Multiple barriers standing in way of finding good jobs
Published 9:36 am Wednesday, July 17, 2013
A lot of conversation lately has centered on finding jobs, finding quality jobs, living wages and why it’s so dog gone hard to find a good job.
Allen, 62, (not his real name), has been unemployed for 14 months and lives in Polk County. He has a degree in mechanical engineering and project manager credentials. He has an excellent work history. Still, he finds himself frustrated by the lack of opportunities.
Stanley, 54, (again, not his real name) has a high school diploma and has taken some community colleges courses in the past, although most of his skills are now outdated. He has exhausted unemployment benefits from his last job and feels he cannot afford to go back to school.
Both men have tapped their respective networks of previous co-workers, friends and family. Both men are panicked.
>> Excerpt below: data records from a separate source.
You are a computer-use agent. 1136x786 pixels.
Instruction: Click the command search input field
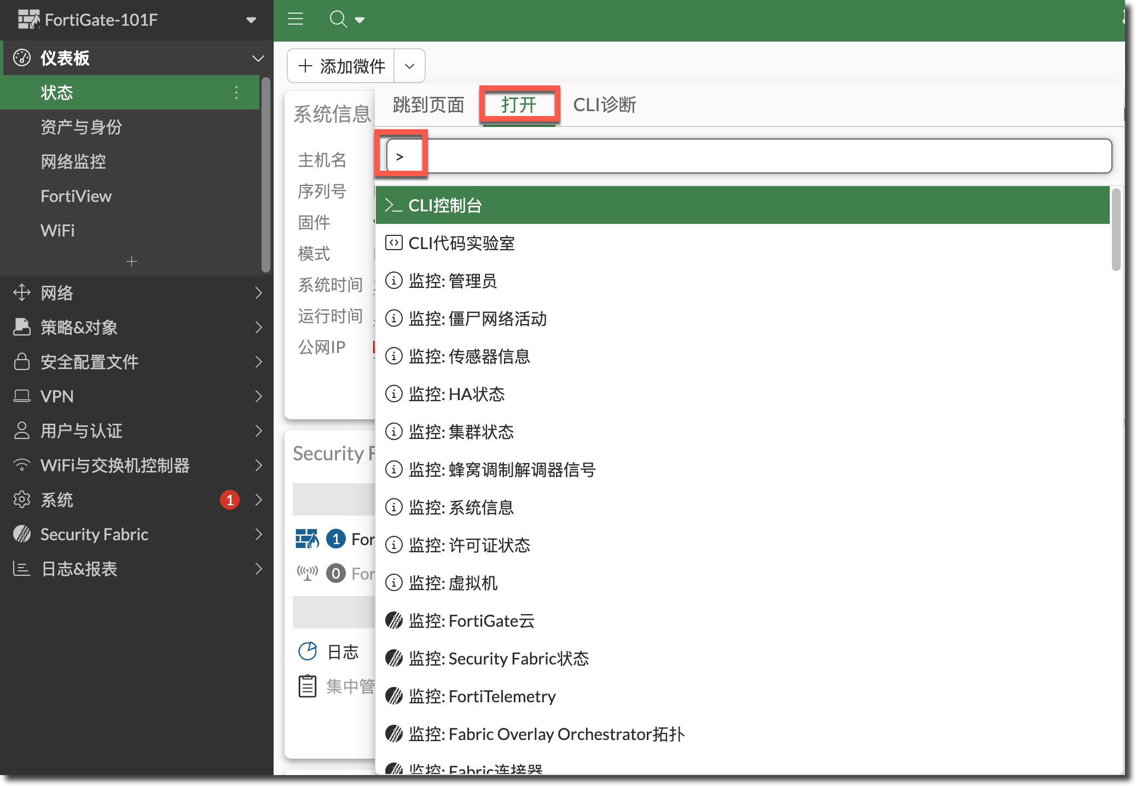pyautogui.click(x=749, y=157)
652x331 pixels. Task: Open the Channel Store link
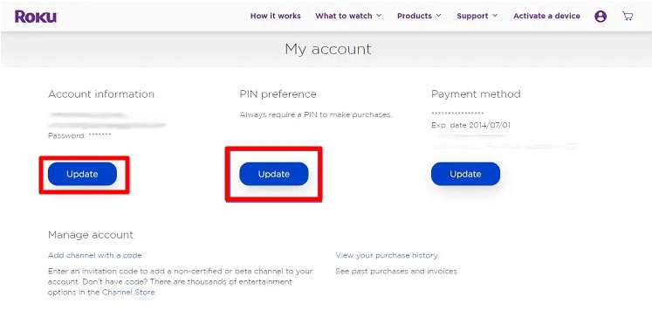pos(128,293)
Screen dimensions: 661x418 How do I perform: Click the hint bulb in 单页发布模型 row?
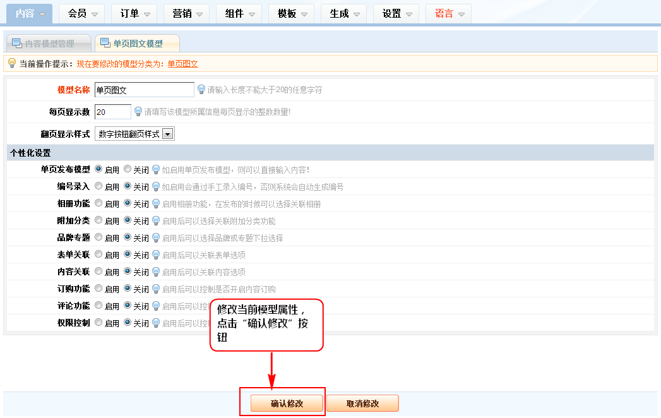[156, 169]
This is a familiar scenario even with assurances that the Great Recession ended June 2009. For many, only in 2009 and 2010 did the economic downturn begin to become entrenched.
Savings, for many who were dipping in to the cookie jar, were starting to dwindle.
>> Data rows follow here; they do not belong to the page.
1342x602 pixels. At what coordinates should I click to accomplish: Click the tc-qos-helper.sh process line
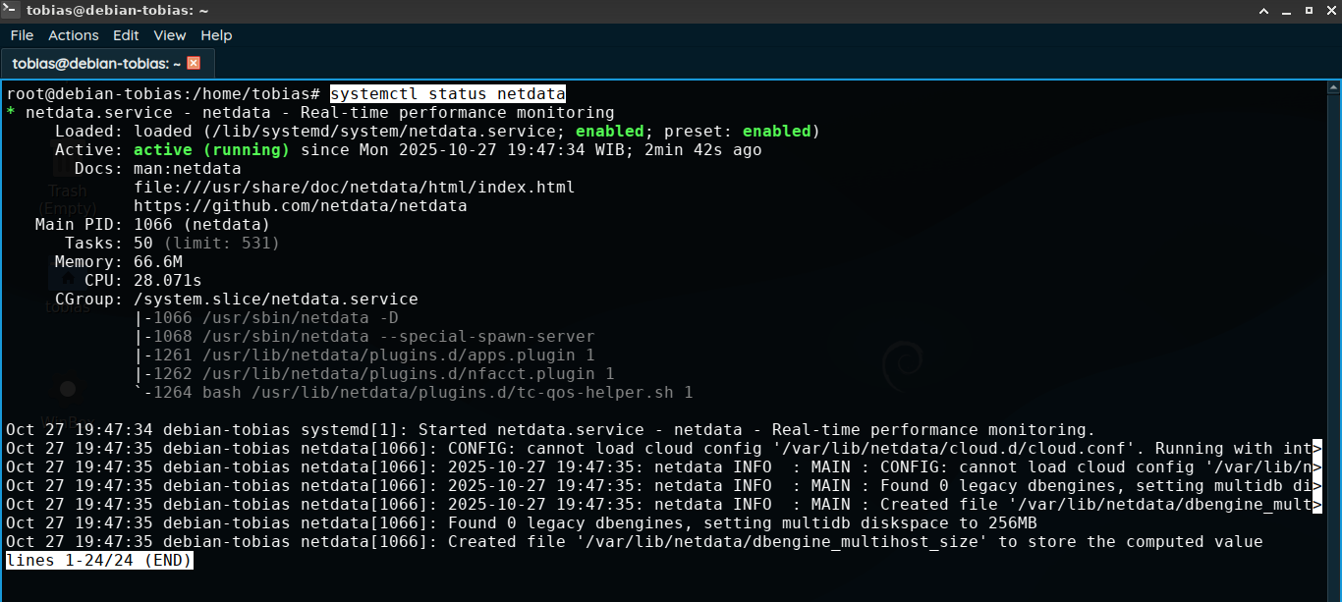[413, 393]
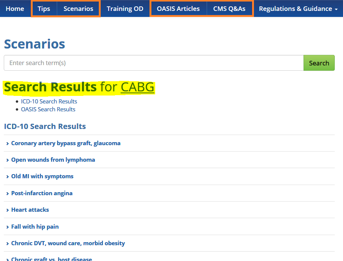The width and height of the screenshot is (343, 261).
Task: Expand Coronary artery bypass graft, glaucoma
Action: click(x=66, y=143)
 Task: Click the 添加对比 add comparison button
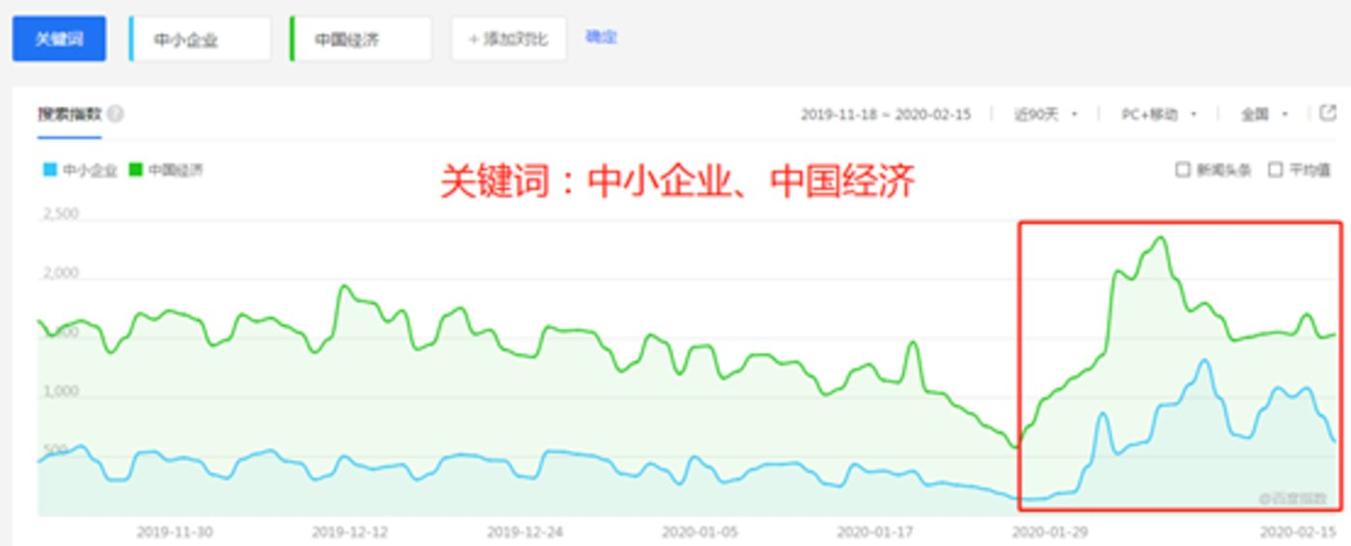coord(509,40)
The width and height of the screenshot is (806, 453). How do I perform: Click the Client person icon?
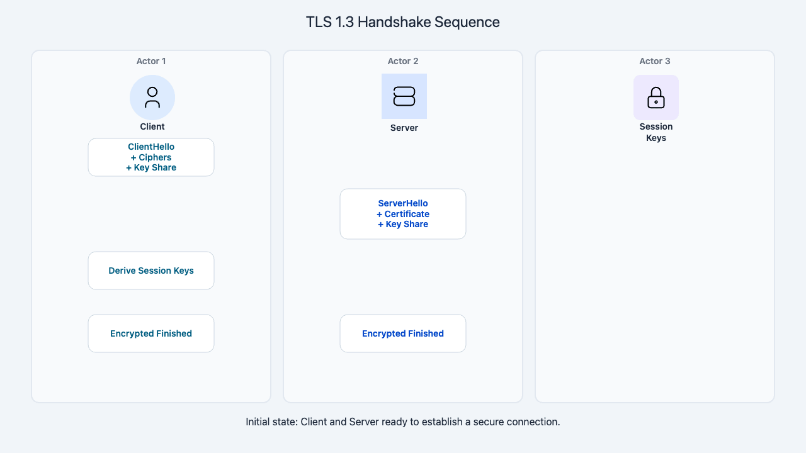(152, 98)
So, why is it so hard to find a job even as we hear the economy is improving?
One big reason is technology. Yes, technology- that thing that was going to make our lives easier. For starters technology has replaced many of the jobs that in years past were done by living, breathing human beings. Robots it appears do not get sick or require vacation time and always gets along great with management. Secondly, and maybe the one that is causing job seekers to drink gin out of the cat bowl, is the move to online applications. Online job applications have probably hurt the job market more than any other single thing.
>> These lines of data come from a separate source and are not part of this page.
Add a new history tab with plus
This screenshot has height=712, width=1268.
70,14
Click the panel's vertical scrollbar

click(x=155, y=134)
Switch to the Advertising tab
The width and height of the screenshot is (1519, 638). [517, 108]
A CBS MoneyWatch segment looked at the problem of online job searches and how they have worsened the job crisis. The Wharton School of Business at the University of Pennsylvania recently noted that one company’s online resume-screening process found not one qualified engineering job applicant out of 29,000 resume submissions. Not one.
This scene is created by a multitude of HR resume screening software programs that look for the “perfect” candidate and rejects all others based on keywords. The result is, sadly, that candidates desperately looking for jobs can’t get them, and employers continue to complain that they can’t find the right talent. In essence, both groups are still facing each other across the virtual divide, trying to figure out how to meet in the middle.